Amor Towles: Rules of Civility

November 4, 2011 by  
Filed under Fiction, WritersCast

978-0670022694 – Viking – Hardcover – $26.95 (ebook and audiobook versions also available)

Amor Towles’ Rules of Civility has become my favorite books.  This WritersCast interview series has allowed me to read some incredibly good books this year; Amor Towles’ story of New York City in 1938 has risen to the top of my list of novels I fell in love with.

Rules of Civility opens with the book’s heroine, older, successful, married, with her husband viewing the famous mid-sixties Museum of Modern Art showing of Walker Evans’ 1938 New York City subway photographs. She and her husband see and talk about two particular photographs – a man she knew in 1938 and who mattered hugely to her life and helped shape the arc of her entire life.  Then the real story begins, as flashback to that high intensity period of her life, when by accident, she began the process of becoming the person we meet at the opening of the book.

It’s a great way to start a book.  Reminding us of just how much a role chance and happenstance – and what we make of it – means to our lives.  Author Towles loves the way opportunity winds around us, especially it seems at the fraught time in our lives when we are setting out in the world to define ourselves, when we make the choices that define our lives, sometimes purely accidental, sometimes with just an inkling that these choices will have monumental effects.

There is a wonderful story here.  Our heroine, Katey (who grew up as Katya, an immigrant’s daughter), is living in Manhattan.  It’s 1938, still Depression era America, but just on the cusp of its ending.  New York is both gritty and glitzy at the same time.  Katey is working as a legal assistant, going out at night with her limited funds and her few friends.

One night, she and her best friend meet a man who will thrust Katey into a new life, where she meets the smart set of society, and gains the confidence to become a modern, successful woman, in many ways mirroring the American story arc of the same period.

Towles is a terrific writer, and I found myself reading some passages aloud to revel in the beauty of his sentences.  He brings New York in 1938 to life, reminding us how close we actually are to what is now almost a forgotten period of our history.  The book made me want to see again some of the great movies of this era, all of which shared the ironic understanding of modern culture this book displays.  I’m quite certain Towles has seen them all and internalized their values.

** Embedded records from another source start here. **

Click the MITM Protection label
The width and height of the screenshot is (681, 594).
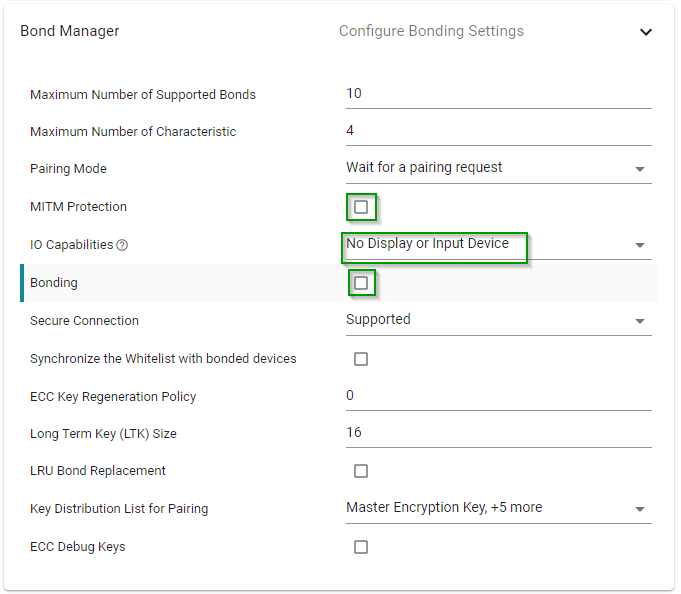[78, 207]
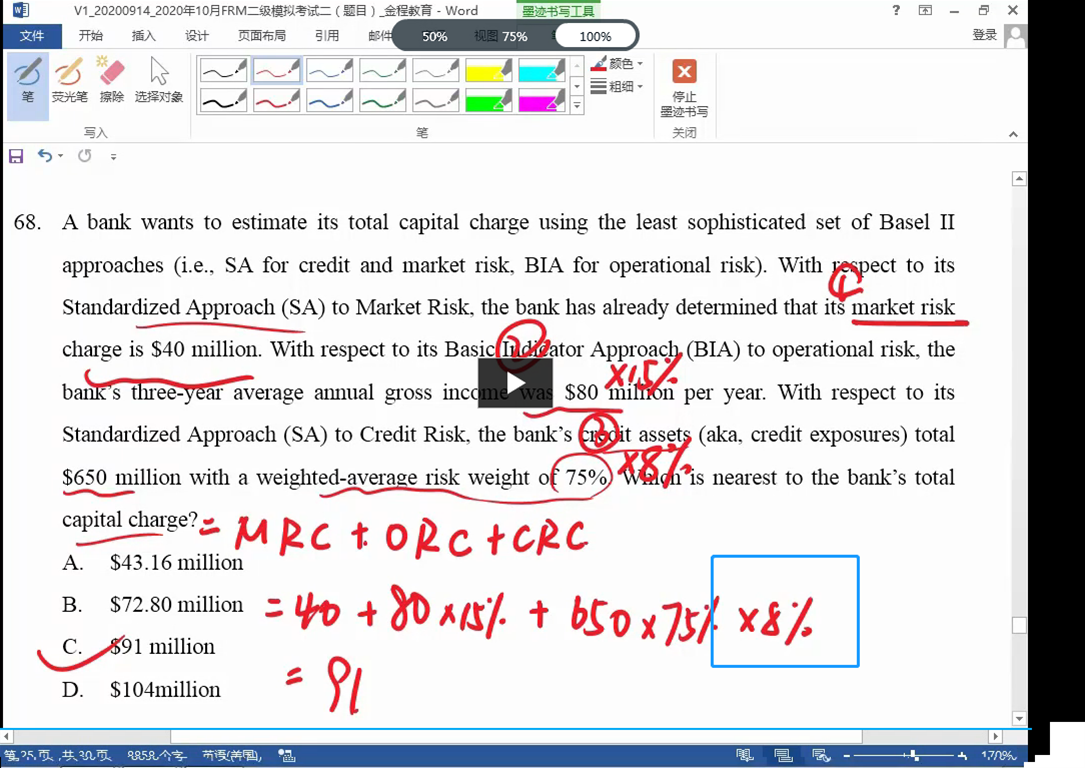Viewport: 1085px width, 768px height.
Task: Toggle zoom preset to 50%
Action: click(435, 36)
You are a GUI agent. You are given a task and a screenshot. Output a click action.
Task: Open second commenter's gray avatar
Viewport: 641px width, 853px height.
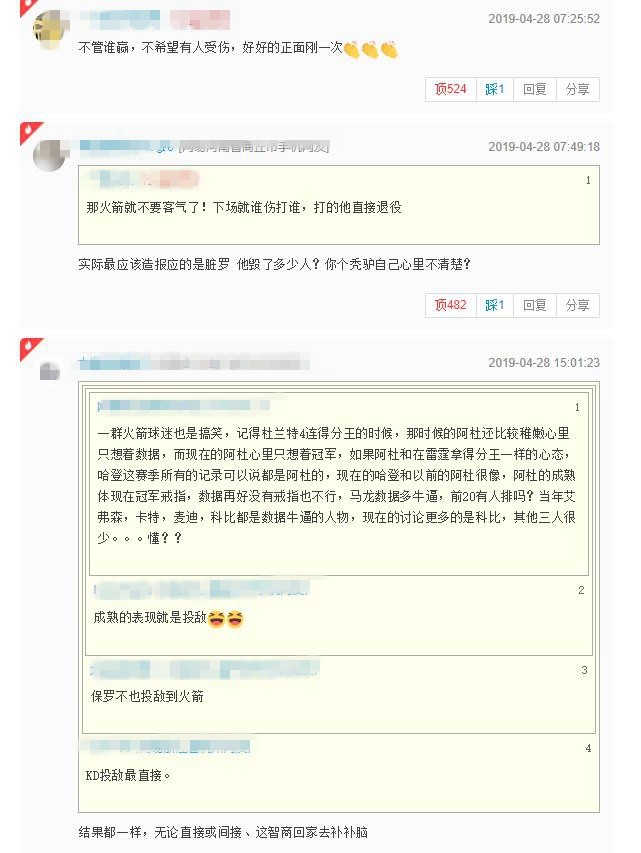pos(50,156)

You need to read this story for yourself – it’s complicated and has an utterly rewarding denouement.  Suffice to say, Katey learns a great deal about the people she meets, loves some, despises others, and absorbs what she learns on the way to becoming herself.  This one year is the pivot point for her entire life, and the sense we get from the story is that New York has engendered the same for millions who came there for a very long time, though probably for many less self-aware than Katey and her author, Amor Towles.    Here’s one of the great lines from the book that in some ways encapsulates the story it tells: “from this vantage point Manhattan was simply so improbable, so wonderful, so obviously full of promise — that you wanted to approach it for the rest of your life without ever quite arriving.”  Perfect.

This is Amor Towles’ first published novel.  In our discussion, we talked about how he was able to write it, despite having a full time job and a family.  And we talked about the story of the novel, and its characters, and about New York in the 1930s, a great and somewhat neglected period for fiction.  It’s a great book and I hope an equally rewarding conversation for listeners.

Amor Towles website is worth a visit.  And you also might enjoy George Washington’s Rules of Civility (& Decent Behaviour In Company and Conversation) which plays a critical role in this novel. And a nonfiction piece he wrote called What I learned from Cole Porter on Oprah.com.